Exoplanets were theoretical not that long ago. Now thousands have been discovered. Most of those are huge gas giants, not unlike our Jupiter and Saturn, though sometimes even larger than that. Some of them are smaller, rocky planets, like the inner-planets of our Solar System, like our Earth.
Even among those, most are bigger than Earth, the biggest rocky planet in our Solar System, several times so. They're called Super Earths.
This leaves us with very few exoplanets that are comparable to Earth in size.
And again, most of those lie in places that would make them inhospitable to life, many are very close to their star and many times hotter than our planet
Still, while finding exoplanets of any kind is cool, most people can agree that finding the ones that could potentially harbor life, at least as we know it, is the big goal.

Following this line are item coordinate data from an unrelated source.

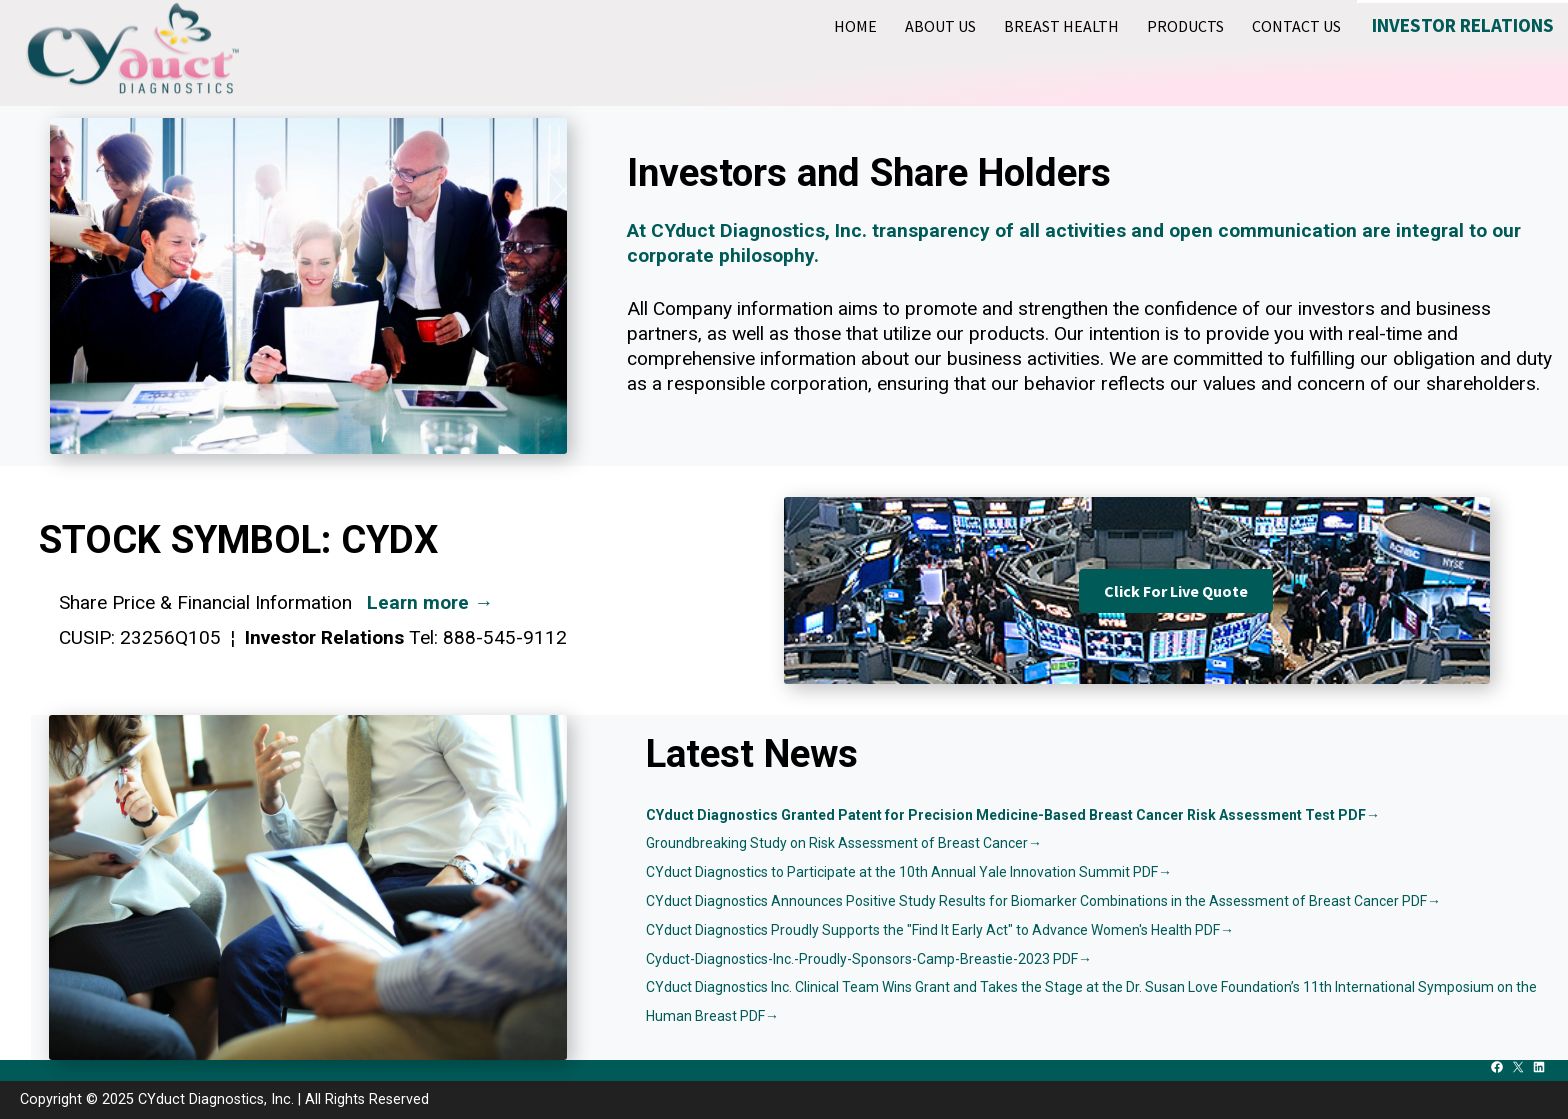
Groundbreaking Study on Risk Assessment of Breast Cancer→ (844, 843)
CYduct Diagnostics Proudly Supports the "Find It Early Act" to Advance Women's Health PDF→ (940, 930)
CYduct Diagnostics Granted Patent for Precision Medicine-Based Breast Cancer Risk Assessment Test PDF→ (1013, 815)
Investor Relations (1463, 25)
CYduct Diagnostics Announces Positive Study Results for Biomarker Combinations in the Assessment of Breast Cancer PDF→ (1043, 901)
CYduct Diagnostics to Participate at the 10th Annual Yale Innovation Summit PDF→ (909, 872)
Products (1185, 26)
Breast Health (1061, 26)
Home (855, 26)
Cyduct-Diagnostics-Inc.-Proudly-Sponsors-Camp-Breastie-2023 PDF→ (869, 959)
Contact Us (1296, 26)
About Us (940, 26)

This is where ESA's Cheops space telescope comes in. The European Space Agency announced that it was now working on an instrument to detect exoplanets which would allow for the discovery of smaller planets than ever and even provide a glimpse at the atmosphere of those planets.
ESA has been trying to get an exoplanet-hunting program off the ground, literally, for more than a decade.
Budget cuts and setbacks have prevented it from doing that and meant the death of several such projects.
Now, ESA hopes that its latest project, CHaracterising ExOPlanets Satellite, or Cheops, won't share the same fate. Cheops is designed to detect exoplanets through what is known as the Transit Method.
When planets get in front of their stars, from our perspective, a decrease in the amount of light reaching is detectable. This dimming and its characteristics, i.e. how fast it happens, how much the light is dimmed, provides data on the planet causing it, specifically its radius.
That's the method used by Kepler to track down extrasolar planets, it's main advantage being that it can "scan" huge parts of the skies at the same time and discover many, many planets at the same time, something Kepler has been doing to great success so far.
Cheops though is more about the finer detail than about volume, its goal is to find smaller planets than it has been possible so far while also identifying those with a significant atmosphere. It will look for planets ranging from those the size of Earth to those about as large as Neptune.
Cheops is set for launch in 2017 with a planned mission of 3.5 years. It will sit in low Earth orbit, 800 km above our planet.